Of course, when our tour bus crossed the border into Hungary, we saw walls topped with barbed wire and empty watch towers. These were not the romantic Medieval castles of my imagination. But this was 1989, the year the Berlin Wall came down, the year the USSR started to collapse back into Mother Russia. In fact, the Soviets had agreed that April, just a few months prior, to withdraw their forces from Hungary. So those watch towers along the Hungarian border had only been recently abandoned. It looked dreary and dangerous, exactly what we in the West imagined the Soviet Union looked like, from movies like White Nights and Moscow on the Hudson.
I am sure that our teachers and chaperones had tried to explain all of this unfolding history to us at the time, how momentous it was that we were visiting a fresh-from-the-Soviet-bloc country, but I don’t remember it making a dent on me. I was pretty oblivious, although I do remember being surprised to see a used paperback copy of 1984 for sale in Budapest.
Our group had travelled on the cheap, which is how we came to fly Tarom, the national airline of Romania. We may have been choir dorks, but we were a bunch of American kids, which meant that we were sophisticated, and spoiled, compared to your average Eastern European in the late 80s. Tarom still exists and is no doubt a lovely airline, but in summer of 1989, I just remember thinking on the flight over how kind of crappy and cheap everything seemed, like the plastic cups were all flimsy and rough around the edges, and there were older women with babushka head scarves on the flight carrying live animals, which did not look like service pets.

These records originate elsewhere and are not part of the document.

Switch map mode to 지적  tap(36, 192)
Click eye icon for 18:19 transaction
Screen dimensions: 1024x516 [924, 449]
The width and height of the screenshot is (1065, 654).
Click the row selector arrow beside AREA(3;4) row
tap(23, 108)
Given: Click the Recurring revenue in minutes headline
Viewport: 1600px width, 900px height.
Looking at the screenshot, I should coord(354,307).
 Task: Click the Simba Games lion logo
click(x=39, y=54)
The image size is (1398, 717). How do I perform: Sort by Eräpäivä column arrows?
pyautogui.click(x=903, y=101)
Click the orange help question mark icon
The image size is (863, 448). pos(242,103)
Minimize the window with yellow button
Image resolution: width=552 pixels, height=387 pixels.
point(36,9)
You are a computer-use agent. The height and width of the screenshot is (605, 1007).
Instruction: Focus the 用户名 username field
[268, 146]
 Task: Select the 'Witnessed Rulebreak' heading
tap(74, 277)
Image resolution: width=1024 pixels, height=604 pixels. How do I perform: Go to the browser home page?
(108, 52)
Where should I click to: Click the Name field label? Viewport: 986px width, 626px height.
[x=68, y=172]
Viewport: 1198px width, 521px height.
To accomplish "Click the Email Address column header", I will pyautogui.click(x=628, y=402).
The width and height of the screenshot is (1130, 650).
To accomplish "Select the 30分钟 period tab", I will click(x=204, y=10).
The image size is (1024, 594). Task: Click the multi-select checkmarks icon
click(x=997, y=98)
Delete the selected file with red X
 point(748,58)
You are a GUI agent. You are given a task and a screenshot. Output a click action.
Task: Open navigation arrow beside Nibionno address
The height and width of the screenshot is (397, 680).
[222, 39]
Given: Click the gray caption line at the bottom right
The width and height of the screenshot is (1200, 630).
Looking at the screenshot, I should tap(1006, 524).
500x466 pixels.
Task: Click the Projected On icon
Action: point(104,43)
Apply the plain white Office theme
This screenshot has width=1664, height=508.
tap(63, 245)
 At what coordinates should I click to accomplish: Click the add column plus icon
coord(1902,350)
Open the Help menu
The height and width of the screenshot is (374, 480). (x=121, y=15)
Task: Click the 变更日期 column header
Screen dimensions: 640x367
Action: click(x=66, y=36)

They looked like dinner. These may have been uncharitable thoughts, but I was a sheltered urban American kid who had never had to live under a Communist dictatorship. I didn’t understand that Romania was about to get out from under the thumb of Nicolae Ceaușescu, and that they were probably lucky to have a national airline at all.
Anyway, at the end of our singing tour I had left the group to meet up with my grandparents, who were visiting the beaches in Normandy—1989 was also the 45th anniversary of D-Day. So I had left the choir and flown to France to meet my grandparents, but to return home I had to fly back to Vienna alone and spend the night at the cheap airport hotel to catch my Tarom flight the next morning. Which, looking back on it, is kind of cool and amazing that my parents let me do that when I was only 16—I must have appeared to have my shit together, which I absolutely did not feel like I did standing there sweating, alone in the Vienna airport, being told I could not get on the flight to JFK the next day.
These were also the waning days of suitcases without wheels, the kind of clumsy box you had to carry with a handle, and this being my first trip to Europe, I had packed a monster. I remember struggling with this giant, heavy rectangle, sweating my way over to a bank of pay phones to call my stepfather in tears, bawling that I was trapped in Europe. Somehow, he calmed me down and bucked me up and got me to march right back to that agent at the Tarom desk and insist that yes, I was on that flight to JFK the next day, I had a ticket, goddamnit, and a passport, both of which I had somehow miraculously not lost during the whole trip.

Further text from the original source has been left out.